Bernie Sanders: Koch Brothers' Extremism Is Now Republican Mainstream

Interviewed by MSNBC's Joyce Behar, Sen. Bernie Sanders (I-VT) spoke about the right-wing billionaire Koch brothers' aim to build an oligarchy–and how their ideas now represent the mainstream of the Republican Party. Watch:

SANDERS: I fear very much, and I think people may think I am overstating this, I fear very much that this country is losing its democratic foundations and moving towards an oligarchic form of society where a handful of billionaires will control not only the economy, but the political life of this nation.

What you are looking at right now is an extreme right family who believe all the things that you just indicated. They don’t believe that we should simply not raise the minimum wage. These guys believe that we should do away with the minimum wage, and if you have to work for three bucks an hour or two bucks an hour, that’s freedom. That’s your freedom, and these guys believe that we should privatize Social Security, massive cuts in Medicaid, no support for women’s right, etc.

They believe the federal government is terrible, and they want to move toward a society where the big money interests control the economy and the political life. I highlighted the 1980 Libertarian platform for a simple reason. In 1980, that party got one percent of the vote and most people thought that these guys were pretty crazy, pretty extreme, pretty out there. If you looked at the issues they talked about then, their point of view, many of those same ideas are now mainstream Republican Party.
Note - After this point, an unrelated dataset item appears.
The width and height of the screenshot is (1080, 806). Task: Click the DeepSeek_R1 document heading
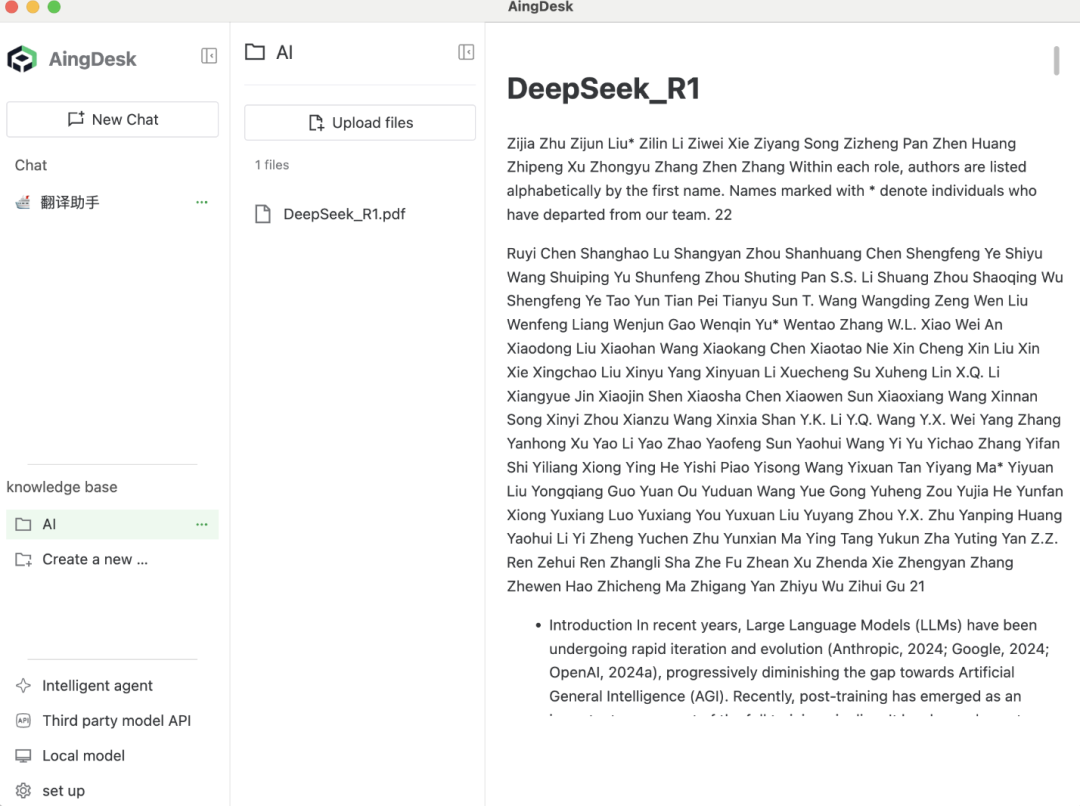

You talk about minimum wage. You have most Republicans now in Congress not only opposed to raising it, they believe we should abolish the concept of the minimum wage. That’s what the Koch brothers talked about 34 years ago. Social Security, Medicare, look at the Ryan budget. What you are seeing is as a result of the Koch brothers and others, a Republican Party moving from what used to be a right-center party, a moderate conservative party, to a right wing extremist party. That is probably the most important development in recent politics. The degree to which the Republican Party has moved to the right and has no stomach for moderates anymore.